START EXCERPTED RECORDS
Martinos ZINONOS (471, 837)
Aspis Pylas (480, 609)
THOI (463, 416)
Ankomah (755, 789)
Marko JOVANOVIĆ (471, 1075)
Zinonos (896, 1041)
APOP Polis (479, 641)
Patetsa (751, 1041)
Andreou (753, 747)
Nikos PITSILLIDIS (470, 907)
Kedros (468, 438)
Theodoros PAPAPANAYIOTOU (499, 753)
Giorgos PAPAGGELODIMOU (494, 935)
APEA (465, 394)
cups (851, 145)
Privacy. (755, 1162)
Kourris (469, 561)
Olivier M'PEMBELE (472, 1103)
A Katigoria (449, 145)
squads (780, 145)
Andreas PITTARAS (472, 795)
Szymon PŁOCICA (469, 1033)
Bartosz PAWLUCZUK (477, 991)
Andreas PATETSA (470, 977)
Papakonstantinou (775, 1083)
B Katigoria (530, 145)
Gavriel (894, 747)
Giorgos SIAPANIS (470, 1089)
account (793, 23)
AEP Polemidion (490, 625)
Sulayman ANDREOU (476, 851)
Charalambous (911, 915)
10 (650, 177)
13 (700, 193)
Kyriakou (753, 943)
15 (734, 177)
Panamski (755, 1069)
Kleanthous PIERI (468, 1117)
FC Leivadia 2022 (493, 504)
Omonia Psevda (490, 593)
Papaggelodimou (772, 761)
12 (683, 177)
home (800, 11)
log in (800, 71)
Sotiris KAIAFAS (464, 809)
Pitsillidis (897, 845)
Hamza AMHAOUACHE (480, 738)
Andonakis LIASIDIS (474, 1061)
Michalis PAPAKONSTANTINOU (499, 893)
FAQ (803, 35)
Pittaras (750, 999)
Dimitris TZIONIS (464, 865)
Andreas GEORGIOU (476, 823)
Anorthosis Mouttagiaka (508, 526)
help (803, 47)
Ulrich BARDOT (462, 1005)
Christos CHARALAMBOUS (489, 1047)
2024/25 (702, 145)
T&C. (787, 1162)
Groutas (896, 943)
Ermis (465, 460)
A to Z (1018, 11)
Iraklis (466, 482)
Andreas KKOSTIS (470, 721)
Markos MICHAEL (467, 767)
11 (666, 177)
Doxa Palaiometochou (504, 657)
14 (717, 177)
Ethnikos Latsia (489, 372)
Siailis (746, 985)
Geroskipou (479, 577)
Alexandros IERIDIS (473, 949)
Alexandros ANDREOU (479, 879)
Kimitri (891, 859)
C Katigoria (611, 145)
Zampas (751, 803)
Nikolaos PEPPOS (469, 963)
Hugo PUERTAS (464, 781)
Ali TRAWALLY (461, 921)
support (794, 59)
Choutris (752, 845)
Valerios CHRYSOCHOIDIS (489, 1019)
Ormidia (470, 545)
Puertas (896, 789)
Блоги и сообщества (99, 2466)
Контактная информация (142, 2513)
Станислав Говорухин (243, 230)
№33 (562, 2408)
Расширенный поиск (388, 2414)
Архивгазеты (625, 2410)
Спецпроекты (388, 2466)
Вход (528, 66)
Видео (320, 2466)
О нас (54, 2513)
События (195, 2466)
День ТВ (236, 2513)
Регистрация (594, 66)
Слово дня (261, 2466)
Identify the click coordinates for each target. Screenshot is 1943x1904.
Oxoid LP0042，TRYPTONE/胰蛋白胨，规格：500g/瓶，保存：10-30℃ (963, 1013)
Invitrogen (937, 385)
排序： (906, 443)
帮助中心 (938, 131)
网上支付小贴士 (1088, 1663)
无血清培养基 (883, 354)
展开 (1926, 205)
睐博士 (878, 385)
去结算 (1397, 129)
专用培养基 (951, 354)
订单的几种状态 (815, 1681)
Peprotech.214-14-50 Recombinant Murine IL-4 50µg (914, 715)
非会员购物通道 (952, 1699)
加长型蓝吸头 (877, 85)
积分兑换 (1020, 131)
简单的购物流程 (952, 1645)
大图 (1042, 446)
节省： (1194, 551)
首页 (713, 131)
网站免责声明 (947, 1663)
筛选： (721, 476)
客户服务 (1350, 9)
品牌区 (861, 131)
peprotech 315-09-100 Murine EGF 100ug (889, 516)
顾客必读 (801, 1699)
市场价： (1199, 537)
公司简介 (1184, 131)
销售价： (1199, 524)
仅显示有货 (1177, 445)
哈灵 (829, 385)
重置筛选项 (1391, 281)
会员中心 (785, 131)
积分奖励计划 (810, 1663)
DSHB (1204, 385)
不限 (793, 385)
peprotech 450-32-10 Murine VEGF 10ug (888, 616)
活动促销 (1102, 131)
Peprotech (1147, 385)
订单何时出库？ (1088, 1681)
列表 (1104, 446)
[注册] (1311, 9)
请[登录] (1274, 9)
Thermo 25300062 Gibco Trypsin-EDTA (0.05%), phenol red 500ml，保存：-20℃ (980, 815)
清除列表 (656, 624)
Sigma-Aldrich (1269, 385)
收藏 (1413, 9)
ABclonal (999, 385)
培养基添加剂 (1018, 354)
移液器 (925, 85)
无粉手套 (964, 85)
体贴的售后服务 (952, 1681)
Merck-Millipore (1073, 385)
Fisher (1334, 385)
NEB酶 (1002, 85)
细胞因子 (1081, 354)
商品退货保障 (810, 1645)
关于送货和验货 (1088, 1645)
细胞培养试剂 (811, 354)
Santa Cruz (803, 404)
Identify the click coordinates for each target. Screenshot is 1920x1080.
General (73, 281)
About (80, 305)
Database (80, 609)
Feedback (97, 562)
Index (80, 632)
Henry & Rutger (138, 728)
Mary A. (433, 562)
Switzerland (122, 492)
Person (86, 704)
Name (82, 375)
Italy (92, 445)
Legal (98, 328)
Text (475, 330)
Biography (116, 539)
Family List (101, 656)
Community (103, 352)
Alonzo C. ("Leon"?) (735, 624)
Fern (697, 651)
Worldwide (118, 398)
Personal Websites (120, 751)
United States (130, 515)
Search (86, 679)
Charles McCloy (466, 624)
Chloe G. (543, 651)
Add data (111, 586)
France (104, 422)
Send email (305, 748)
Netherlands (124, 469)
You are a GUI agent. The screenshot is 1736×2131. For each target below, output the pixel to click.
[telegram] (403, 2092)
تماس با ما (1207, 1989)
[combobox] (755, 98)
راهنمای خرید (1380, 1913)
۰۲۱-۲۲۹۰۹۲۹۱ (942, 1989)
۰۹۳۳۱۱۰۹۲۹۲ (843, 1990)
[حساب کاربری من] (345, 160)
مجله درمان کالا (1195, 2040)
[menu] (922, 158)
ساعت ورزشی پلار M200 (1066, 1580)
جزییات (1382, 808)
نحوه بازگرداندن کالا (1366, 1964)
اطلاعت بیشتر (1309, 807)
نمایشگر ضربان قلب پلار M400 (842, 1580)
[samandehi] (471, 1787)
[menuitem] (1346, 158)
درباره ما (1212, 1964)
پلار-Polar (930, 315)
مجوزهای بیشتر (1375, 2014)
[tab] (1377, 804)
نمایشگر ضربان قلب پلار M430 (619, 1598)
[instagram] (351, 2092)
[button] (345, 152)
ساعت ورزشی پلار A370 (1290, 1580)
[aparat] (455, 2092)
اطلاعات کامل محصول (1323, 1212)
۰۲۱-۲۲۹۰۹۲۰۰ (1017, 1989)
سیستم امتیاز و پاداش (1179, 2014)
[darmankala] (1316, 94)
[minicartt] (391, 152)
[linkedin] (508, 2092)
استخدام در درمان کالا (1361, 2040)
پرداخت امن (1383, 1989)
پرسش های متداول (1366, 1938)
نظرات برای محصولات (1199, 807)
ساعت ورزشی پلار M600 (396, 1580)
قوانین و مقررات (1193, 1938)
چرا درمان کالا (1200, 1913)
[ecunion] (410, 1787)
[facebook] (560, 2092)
END EXCERPTED RECORDS
> **PROBLEM TO SOLVE**:
Beginning at the line with "Ermis (465, 460)" and stopping after the line with "顾客必读 (801, 1699)", please write out every line of the data above exactly and nothing else.

> **RESPONSE TO THE EXERCISE**:
Ermis (465, 460)
A to Z (1018, 11)
Iraklis (466, 482)
Andreas KKOSTIS (470, 721)
Markos MICHAEL (467, 767)
11 (666, 177)
Doxa Palaiometochou (504, 657)
14 (717, 177)
Ethnikos Latsia (489, 372)
Siailis (746, 985)
Geroskipou (479, 577)
Alexandros IERIDIS (473, 949)
Alexandros ANDREOU (479, 879)
Kimitri (891, 859)
C Katigoria (611, 145)
Zampas (751, 803)
Nikolaos PEPPOS (469, 963)
Hugo PUERTAS (464, 781)
Ali TRAWALLY (461, 921)
support (794, 59)
Choutris (752, 845)
Valerios CHRYSOCHOIDIS (489, 1019)
Ormidia (470, 545)
Puertas (896, 789)
Блоги и сообщества (99, 2466)
Контактная информация (142, 2513)
Станислав Говорухин (243, 230)
№33 (562, 2408)
Расширенный поиск (388, 2414)
Архивгазеты (625, 2410)
Спецпроекты (388, 2466)
Вход (528, 66)
Видео (320, 2466)
О нас (54, 2513)
События (195, 2466)
День ТВ (236, 2513)
Регистрация (594, 66)
Слово дня (261, 2466)
Identify the click coordinates for each target. Screenshot is 1943x1904.
Oxoid LP0042，TRYPTONE/胰蛋白胨，规格：500g/瓶，保存：10-30℃ (963, 1013)
Invitrogen (937, 385)
排序： (906, 443)
帮助中心 (938, 131)
网上支付小贴士 (1088, 1663)
无血清培养基 (883, 354)
展开 (1926, 205)
睐博士 (878, 385)
去结算 (1397, 129)
专用培养基 (951, 354)
订单的几种状态 (815, 1681)
Peprotech.214-14-50 Recombinant Murine IL-4 50µg (914, 715)
非会员购物通道 (952, 1699)
加长型蓝吸头 (877, 85)
积分兑换 (1020, 131)
简单的购物流程 (952, 1645)
大图 (1042, 446)
节省： (1194, 551)
首页 (713, 131)
网站免责声明 (947, 1663)
筛选： (721, 476)
客户服务 (1350, 9)
品牌区 (861, 131)
peprotech 315-09-100 Murine EGF 100ug (889, 516)
顾客必读 (801, 1699)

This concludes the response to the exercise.